## Assigned task
Below are the records; give again exactly the lines from the one containing "Preferencias de Privacidad (1099, 674)" through the one containing "Managing your Bundles", leaving out pictures.

[Records drawn from a dataset]
--- --- ---

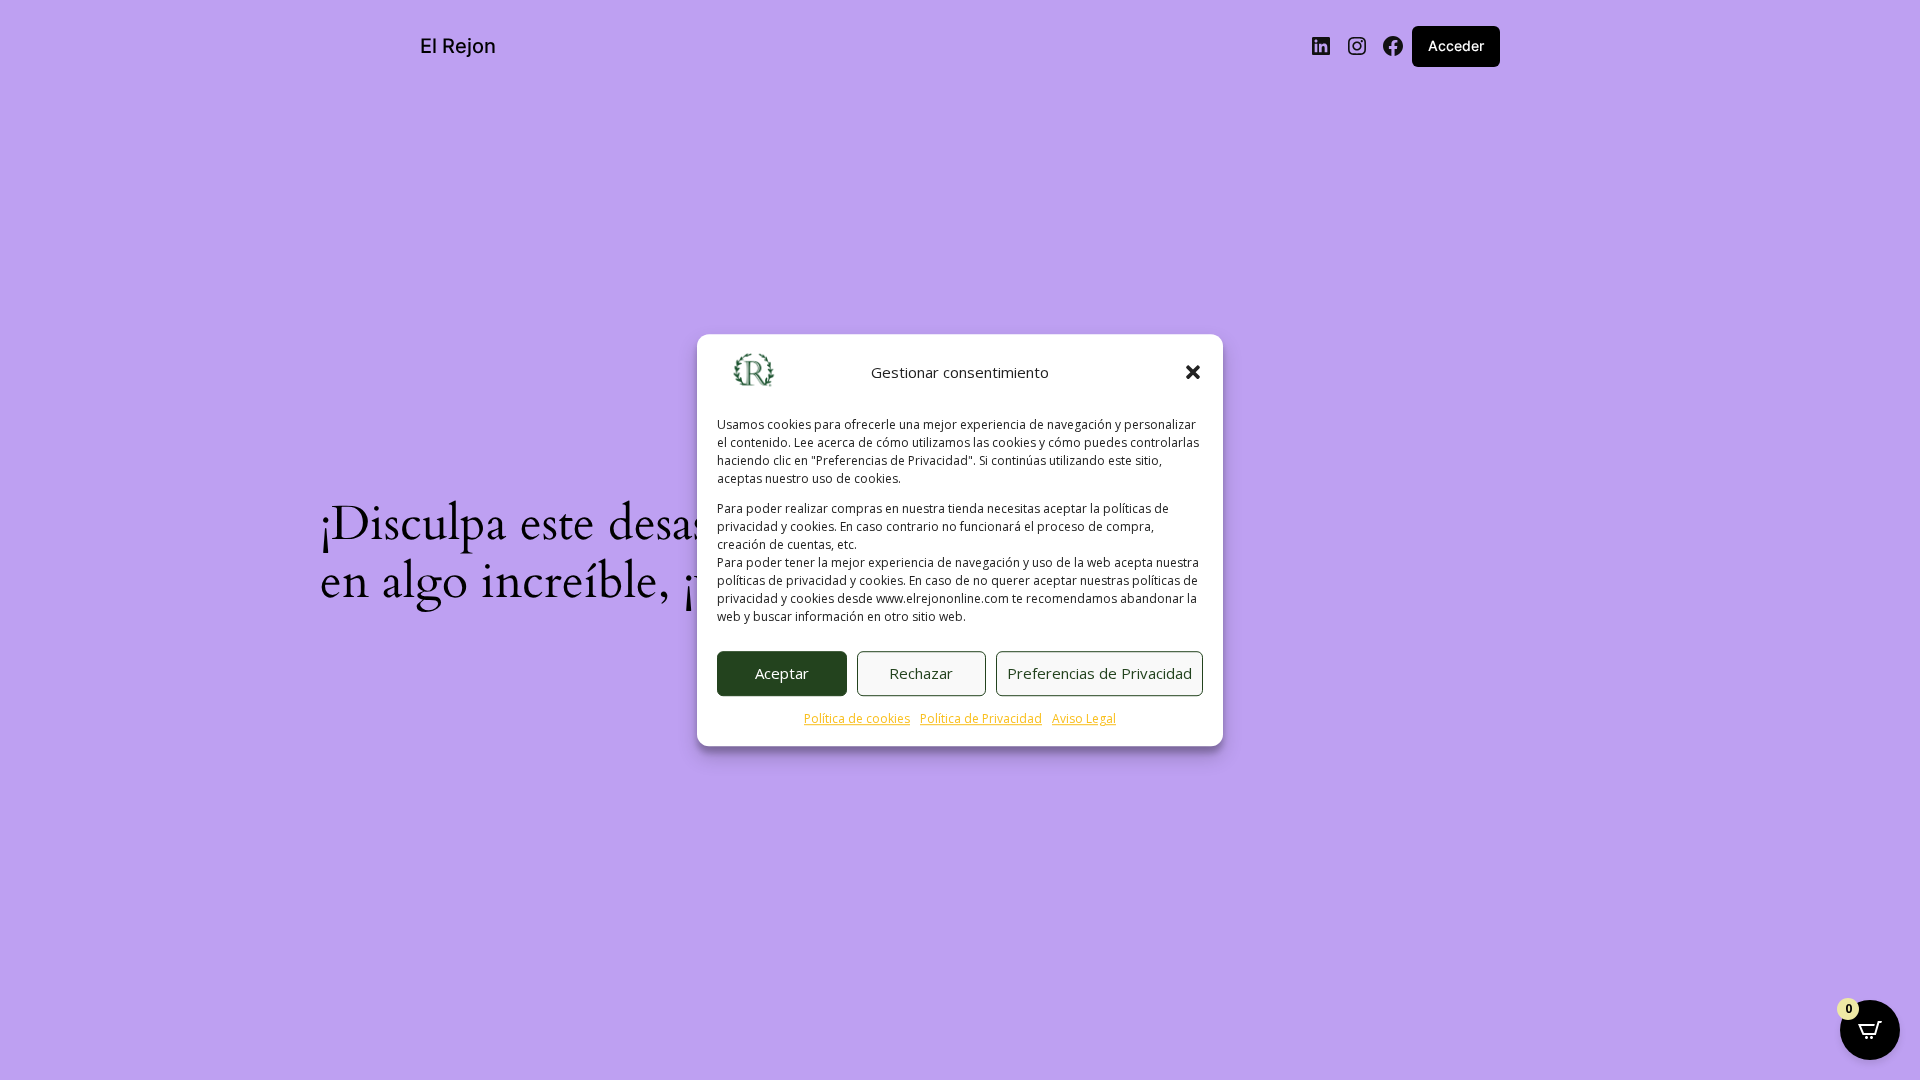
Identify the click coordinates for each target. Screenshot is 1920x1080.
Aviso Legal (1084, 718)
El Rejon (458, 46)
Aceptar (782, 674)
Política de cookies (857, 718)
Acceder (1456, 45)
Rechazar (921, 674)
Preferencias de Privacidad (1099, 674)
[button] (1193, 373)
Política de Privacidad (981, 718)
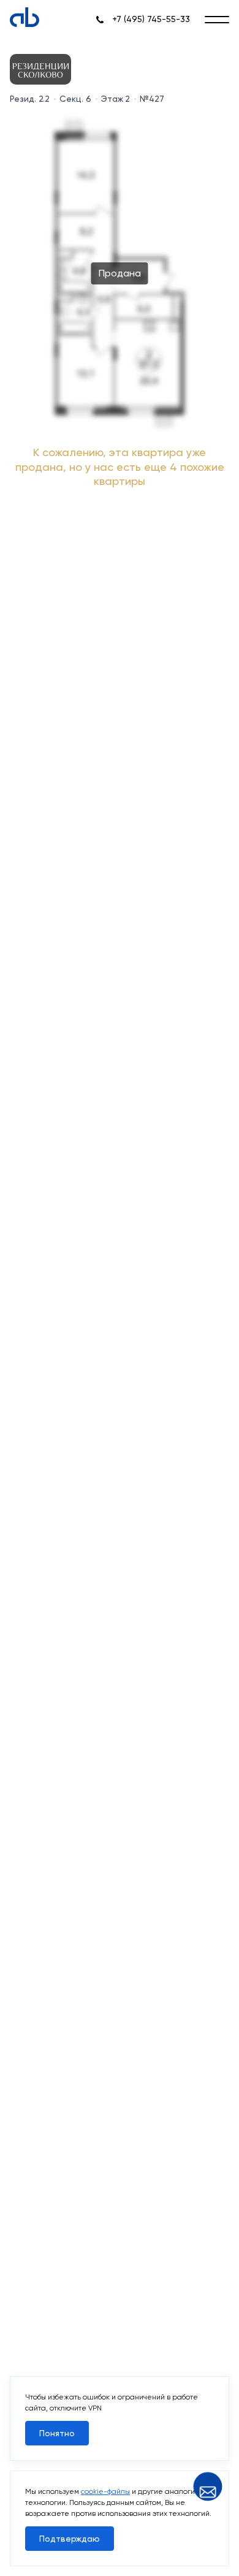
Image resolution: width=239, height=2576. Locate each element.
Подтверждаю (69, 2539)
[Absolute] (24, 17)
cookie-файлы (105, 2491)
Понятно (57, 2433)
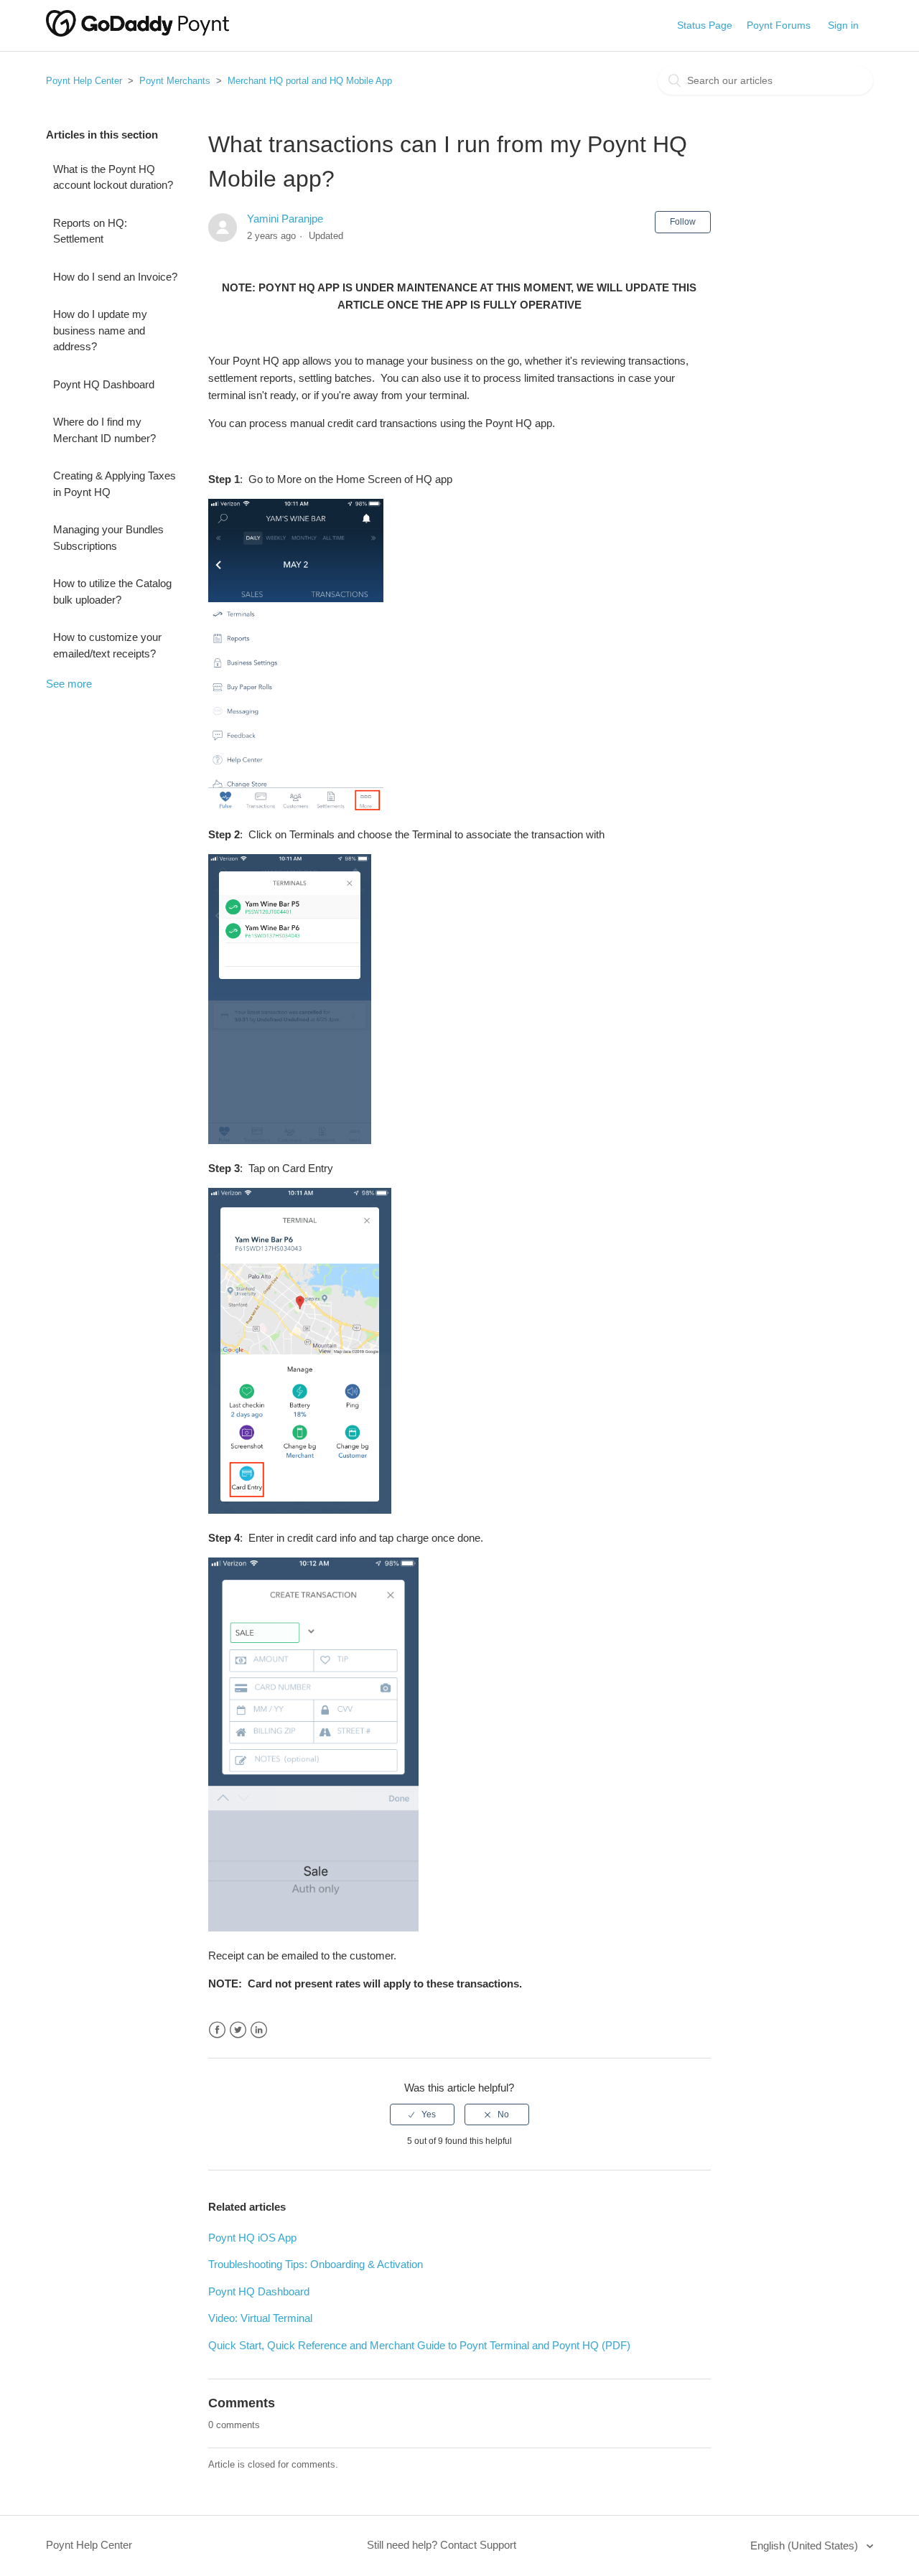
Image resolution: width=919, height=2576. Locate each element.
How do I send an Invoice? (115, 277)
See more (69, 684)
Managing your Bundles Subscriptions (108, 537)
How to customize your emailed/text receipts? (107, 645)
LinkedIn (259, 2030)
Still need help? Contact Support (441, 2545)
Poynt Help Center (84, 80)
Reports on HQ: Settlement (90, 231)
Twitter (238, 2030)
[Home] (137, 33)
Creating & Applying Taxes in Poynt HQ (114, 483)
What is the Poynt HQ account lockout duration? (113, 177)
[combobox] (765, 80)
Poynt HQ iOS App (252, 2237)
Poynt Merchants (174, 80)
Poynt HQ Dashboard (103, 384)
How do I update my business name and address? (100, 330)
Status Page (704, 25)
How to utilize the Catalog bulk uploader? (112, 591)
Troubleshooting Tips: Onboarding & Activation (315, 2264)
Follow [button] (683, 222)
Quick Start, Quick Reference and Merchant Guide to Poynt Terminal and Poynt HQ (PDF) (419, 2345)
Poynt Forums (779, 25)
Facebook (217, 2030)
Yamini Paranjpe (285, 218)
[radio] (422, 2114)
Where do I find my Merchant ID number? (104, 430)
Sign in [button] (843, 25)
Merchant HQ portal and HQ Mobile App (310, 80)
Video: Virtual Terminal (260, 2318)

--- --- ---

## Solution
Preferencias de Privacidad (1099, 674)
[button] (1193, 373)
Política de Privacidad (981, 718)
Image resolution: width=239, height=2576. Locate each element.
Подтверждаю (69, 2539)
[Absolute] (24, 17)
cookie-файлы (105, 2491)
Понятно (57, 2433)
Image resolution: width=919, height=2576. Locate each element.
How do I send an Invoice? (115, 277)
See more (69, 684)
Managing your Bundles Subscriptions (108, 537)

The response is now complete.